Remember: Focus on delivering value quickly and clearly!

Overview

This skill monitors competitor pricing pages and sends timely alerts when prices change, enabling quick response to market moves. It tracks discount patterns, promotional cycles, and broader pricing strategy shifts to surface trends and actionable insights. The skill is implemented in Python and designed for production-ready monitoring and reporting.

How this skill works

The tracker crawls specified competitor product pages on a scheduled cadence, extracts price and promotion fields, and normalizes values for comparison. It stores historical price points, detects significant changes or pattern shifts, and generates alerts via email or webhook.
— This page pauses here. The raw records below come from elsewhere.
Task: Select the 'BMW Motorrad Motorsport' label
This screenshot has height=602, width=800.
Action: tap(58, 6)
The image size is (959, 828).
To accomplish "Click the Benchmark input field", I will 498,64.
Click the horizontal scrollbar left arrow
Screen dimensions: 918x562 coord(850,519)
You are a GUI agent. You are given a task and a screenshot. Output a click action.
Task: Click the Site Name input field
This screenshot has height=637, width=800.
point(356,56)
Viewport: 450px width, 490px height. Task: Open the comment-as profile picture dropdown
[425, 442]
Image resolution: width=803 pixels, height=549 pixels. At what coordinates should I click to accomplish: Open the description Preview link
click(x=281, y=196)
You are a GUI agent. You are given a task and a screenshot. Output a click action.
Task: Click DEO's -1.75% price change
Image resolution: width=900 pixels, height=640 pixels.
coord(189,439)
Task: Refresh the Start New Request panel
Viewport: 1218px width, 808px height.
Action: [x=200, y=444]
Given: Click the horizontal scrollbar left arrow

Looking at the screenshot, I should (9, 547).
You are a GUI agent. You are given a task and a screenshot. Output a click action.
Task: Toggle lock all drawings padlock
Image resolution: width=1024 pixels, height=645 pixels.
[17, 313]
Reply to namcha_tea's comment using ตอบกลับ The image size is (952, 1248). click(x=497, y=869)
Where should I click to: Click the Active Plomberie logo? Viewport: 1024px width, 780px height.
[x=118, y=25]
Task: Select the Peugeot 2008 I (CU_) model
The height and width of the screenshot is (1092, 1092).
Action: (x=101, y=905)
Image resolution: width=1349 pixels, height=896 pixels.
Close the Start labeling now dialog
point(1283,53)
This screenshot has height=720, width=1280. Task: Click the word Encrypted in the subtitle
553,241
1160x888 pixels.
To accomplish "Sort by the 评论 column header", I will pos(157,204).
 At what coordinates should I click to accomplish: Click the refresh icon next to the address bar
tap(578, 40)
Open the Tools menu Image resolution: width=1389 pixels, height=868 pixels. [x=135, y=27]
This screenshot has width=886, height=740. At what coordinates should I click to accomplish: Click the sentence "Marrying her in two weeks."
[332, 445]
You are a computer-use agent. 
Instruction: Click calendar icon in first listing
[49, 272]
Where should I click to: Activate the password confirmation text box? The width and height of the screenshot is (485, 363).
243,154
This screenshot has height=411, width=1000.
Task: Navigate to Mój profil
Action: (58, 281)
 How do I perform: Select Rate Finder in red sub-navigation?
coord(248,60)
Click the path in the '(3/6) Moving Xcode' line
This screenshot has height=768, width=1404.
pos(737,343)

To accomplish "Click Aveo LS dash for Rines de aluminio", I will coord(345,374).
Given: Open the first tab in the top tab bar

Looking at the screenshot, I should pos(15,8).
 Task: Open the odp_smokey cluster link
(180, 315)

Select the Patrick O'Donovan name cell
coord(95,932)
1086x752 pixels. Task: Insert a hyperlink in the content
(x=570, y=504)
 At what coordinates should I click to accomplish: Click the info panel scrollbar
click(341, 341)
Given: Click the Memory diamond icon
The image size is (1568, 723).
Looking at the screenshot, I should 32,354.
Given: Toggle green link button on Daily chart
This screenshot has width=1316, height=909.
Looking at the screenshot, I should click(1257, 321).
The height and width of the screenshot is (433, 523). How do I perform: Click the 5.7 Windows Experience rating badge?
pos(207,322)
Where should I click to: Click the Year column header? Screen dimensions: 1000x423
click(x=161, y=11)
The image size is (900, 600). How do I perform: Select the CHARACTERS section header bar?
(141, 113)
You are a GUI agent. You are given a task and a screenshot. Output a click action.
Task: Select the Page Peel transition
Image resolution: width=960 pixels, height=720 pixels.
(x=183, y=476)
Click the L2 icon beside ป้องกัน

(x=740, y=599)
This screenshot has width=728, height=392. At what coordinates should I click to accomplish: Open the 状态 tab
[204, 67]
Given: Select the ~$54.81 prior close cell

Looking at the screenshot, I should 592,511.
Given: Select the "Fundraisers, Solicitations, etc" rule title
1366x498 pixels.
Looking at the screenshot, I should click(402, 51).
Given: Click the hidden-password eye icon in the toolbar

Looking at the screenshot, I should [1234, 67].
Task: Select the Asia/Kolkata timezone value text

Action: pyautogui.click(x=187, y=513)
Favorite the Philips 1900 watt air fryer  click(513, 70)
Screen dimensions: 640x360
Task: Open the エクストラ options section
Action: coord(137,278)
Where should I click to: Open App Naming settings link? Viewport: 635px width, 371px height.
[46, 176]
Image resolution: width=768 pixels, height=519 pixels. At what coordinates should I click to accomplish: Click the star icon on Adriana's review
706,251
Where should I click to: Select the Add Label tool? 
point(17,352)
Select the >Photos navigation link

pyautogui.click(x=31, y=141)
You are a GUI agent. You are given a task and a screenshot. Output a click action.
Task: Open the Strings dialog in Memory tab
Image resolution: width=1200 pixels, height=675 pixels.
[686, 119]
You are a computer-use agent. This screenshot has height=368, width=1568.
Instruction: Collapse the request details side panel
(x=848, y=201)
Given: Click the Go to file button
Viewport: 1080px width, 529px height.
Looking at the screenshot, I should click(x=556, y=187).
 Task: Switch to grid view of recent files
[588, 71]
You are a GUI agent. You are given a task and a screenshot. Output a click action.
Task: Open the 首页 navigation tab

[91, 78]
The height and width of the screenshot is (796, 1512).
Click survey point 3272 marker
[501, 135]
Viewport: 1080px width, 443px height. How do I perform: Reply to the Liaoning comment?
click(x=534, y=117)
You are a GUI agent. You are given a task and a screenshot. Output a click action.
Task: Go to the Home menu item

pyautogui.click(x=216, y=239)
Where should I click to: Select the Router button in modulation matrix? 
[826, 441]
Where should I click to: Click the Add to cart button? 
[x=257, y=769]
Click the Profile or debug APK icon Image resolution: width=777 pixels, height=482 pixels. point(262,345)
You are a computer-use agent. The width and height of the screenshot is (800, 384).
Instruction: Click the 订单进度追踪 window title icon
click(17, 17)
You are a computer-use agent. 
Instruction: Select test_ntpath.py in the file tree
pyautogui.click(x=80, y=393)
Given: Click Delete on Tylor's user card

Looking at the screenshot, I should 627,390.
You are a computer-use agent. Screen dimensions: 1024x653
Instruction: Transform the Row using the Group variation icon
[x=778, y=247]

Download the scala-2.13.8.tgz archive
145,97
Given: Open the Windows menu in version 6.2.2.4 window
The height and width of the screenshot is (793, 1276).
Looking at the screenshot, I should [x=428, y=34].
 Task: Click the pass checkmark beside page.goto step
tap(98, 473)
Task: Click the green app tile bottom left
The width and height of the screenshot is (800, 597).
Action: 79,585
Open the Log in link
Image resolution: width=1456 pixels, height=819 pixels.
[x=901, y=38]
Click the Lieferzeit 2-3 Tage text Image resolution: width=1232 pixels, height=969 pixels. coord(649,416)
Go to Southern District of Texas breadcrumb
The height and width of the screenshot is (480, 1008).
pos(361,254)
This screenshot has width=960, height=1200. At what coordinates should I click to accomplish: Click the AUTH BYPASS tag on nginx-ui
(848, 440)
Analytical routines summarize discount frequency, average promotional depth, and seasonality to inform pricing decisions.

When to use it

  • When you need real-time alerts for competitor price changes
  • To analyze competitors' promotional cadence and discount depths
  • Before launching a new promotion to avoid margin erosion
  • When setting automated repricing or price-matching rules
  • To produce periodic competitive pricing reports for leadership

Best practices

  • Track a focused list of direct competitors and representative SKUs rather than every product page
  • Normalize currencies, unit sizes, and bundle pricing before comparison
  • Set thresholds for alerts (e.g., absolute change, percentage change, or new promotion flag)
  • Respect robots.txt and rate limits; use caching and backoff to avoid being blocked
  • Validate parsed price fields with periodic manual checks to avoid false positives

Example use cases

  • Send instant alerts when a competitor drops price more than 5% on a top-selling SKU
  • Identify recurring weekend or holiday promotions to time your own discounts
  • Compare average promotional depth across competitors to set competitive margin targets
  • Feed price-change events into a dynamic repricer or CRM workflow via webhook
  • Generate weekly executive summaries showing price volatility and recommended actions

FAQ

How often should I check competitor prices?

Frequency depends on market dynamics: high-velocity categories may need hourly checks, while stable categories can use daily or weekly sampling.

How do you avoid false positives from temporary formatting changes?

Use multi-field validation (price, currency, promotion tag), schema validation, and fall back to manual review for unexpected parsing failures before alerting.